Funny Ways to Say No To A Marriage Proposal
Below are 30 Funny Ways to Say No To A Marriage Proposal:
- Sorry, I’m still waiting for a letter from a certain prince in Nigeria.
- How about a high-five instead?
- Is it April 1st already?
- But I just got used to my last name!
- Will my pet rock approve?
- I prefer to stay a wild unicorn, but thanks!
- I’m holding out for Hogwarts acceptance first.
- I’ve been committed… to chocolate.
- I promised my teddy bear we’d grow old together.
- Let’s ask the Magic 8 Ball… ‘Ask again later.’

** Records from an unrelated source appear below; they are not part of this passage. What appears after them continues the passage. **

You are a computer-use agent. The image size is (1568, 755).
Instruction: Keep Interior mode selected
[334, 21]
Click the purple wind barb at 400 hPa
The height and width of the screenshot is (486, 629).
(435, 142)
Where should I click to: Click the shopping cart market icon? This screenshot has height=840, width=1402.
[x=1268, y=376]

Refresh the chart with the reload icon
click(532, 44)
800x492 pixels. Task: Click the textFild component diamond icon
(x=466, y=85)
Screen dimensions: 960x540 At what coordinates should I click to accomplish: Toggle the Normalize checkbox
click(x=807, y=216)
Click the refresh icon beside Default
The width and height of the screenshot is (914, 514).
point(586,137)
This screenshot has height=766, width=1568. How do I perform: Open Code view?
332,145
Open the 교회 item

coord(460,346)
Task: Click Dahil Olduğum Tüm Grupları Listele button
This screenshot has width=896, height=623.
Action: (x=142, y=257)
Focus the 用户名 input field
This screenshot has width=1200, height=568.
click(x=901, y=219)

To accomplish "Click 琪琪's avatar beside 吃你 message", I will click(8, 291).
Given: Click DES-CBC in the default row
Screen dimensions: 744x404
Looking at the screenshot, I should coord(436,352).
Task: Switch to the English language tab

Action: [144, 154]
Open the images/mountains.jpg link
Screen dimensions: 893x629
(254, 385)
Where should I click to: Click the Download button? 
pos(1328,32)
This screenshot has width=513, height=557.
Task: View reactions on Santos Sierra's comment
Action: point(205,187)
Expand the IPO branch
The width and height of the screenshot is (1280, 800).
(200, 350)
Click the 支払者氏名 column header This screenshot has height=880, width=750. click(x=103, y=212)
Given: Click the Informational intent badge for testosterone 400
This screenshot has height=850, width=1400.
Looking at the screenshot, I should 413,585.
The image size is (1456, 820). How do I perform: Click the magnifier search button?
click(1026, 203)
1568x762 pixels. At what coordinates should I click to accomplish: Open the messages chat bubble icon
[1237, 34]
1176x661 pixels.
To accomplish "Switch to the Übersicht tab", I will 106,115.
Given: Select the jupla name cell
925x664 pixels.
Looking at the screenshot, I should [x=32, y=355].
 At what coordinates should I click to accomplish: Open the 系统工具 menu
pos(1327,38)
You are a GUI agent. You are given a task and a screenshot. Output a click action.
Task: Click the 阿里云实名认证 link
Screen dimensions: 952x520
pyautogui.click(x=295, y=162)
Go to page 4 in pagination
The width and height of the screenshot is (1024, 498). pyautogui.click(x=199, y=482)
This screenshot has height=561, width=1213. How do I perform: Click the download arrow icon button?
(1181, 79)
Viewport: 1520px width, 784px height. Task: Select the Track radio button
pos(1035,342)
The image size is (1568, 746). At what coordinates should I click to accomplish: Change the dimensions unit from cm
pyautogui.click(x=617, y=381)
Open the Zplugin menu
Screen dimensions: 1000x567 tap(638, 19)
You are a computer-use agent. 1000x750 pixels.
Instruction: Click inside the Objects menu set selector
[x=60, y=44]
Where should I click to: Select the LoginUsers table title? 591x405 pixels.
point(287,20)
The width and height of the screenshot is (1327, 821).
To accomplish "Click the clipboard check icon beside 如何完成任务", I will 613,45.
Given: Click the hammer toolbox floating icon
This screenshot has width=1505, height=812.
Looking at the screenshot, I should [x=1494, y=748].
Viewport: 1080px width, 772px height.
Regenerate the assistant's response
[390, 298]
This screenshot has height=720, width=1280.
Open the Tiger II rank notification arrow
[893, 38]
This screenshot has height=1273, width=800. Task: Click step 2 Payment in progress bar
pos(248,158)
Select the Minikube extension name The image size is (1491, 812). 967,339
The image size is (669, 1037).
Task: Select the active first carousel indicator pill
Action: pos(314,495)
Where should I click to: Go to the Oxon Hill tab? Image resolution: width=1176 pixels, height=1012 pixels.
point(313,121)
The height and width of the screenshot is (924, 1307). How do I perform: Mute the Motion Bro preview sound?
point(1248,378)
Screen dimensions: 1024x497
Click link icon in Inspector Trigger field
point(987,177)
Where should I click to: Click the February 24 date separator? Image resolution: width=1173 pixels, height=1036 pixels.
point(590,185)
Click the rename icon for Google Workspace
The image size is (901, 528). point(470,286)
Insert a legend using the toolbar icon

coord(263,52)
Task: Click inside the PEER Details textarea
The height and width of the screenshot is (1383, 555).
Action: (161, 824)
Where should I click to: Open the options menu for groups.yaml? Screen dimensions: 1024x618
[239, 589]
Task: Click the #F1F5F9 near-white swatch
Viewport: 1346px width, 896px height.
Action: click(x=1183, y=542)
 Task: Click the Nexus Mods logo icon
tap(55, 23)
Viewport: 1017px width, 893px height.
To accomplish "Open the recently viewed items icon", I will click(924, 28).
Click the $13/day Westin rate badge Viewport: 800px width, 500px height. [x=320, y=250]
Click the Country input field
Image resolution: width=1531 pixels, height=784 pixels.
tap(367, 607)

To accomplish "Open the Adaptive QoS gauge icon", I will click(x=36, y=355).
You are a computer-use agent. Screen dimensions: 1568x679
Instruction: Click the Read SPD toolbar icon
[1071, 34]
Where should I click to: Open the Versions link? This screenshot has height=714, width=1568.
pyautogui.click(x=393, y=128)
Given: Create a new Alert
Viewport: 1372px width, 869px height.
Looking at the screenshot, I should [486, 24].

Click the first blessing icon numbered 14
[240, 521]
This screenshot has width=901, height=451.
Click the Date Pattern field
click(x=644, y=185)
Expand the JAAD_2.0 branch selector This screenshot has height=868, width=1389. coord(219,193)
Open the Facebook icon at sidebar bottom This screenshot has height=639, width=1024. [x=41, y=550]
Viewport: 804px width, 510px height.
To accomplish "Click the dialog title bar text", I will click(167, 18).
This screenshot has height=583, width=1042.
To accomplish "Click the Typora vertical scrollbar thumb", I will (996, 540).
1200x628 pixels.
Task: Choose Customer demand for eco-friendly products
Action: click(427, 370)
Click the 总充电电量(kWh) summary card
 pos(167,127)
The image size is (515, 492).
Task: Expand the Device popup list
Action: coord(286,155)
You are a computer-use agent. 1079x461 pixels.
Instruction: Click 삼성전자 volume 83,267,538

- Are there fries with that?
- I’d say yes, but my cat might get jealous.
- I’m not ready to upgrade my relationship status just yet.
- You’re fun, but I already said yes to pizza tonight.
- How about we start with a goldfish first?
- Let’s see if my imaginary friend agrees.
- I can’t; I’m in a serious relationship with freedom.
- Did my mom put you up to this?
- I’ve got to check my horoscope.
- But I was just about to binge-watch a new show.
- Wait, let me roll a dice on that.
- Let’s flip a coin – heads I win, tails you lose!
- But we’d miss out on all the bad first dates!
- Oh! A proposal! I thought you were offering dessert.
- I’ve got to ask my plant’s opinion first.
- Wait, I think I’m having a commitment phobia attack.
- I’m not sure; I need to level up first.
- Did the aliens tell you to do this?
- Can we rain check that for my next life?
- I’d say yes, but my schedule is full for the next 10 years.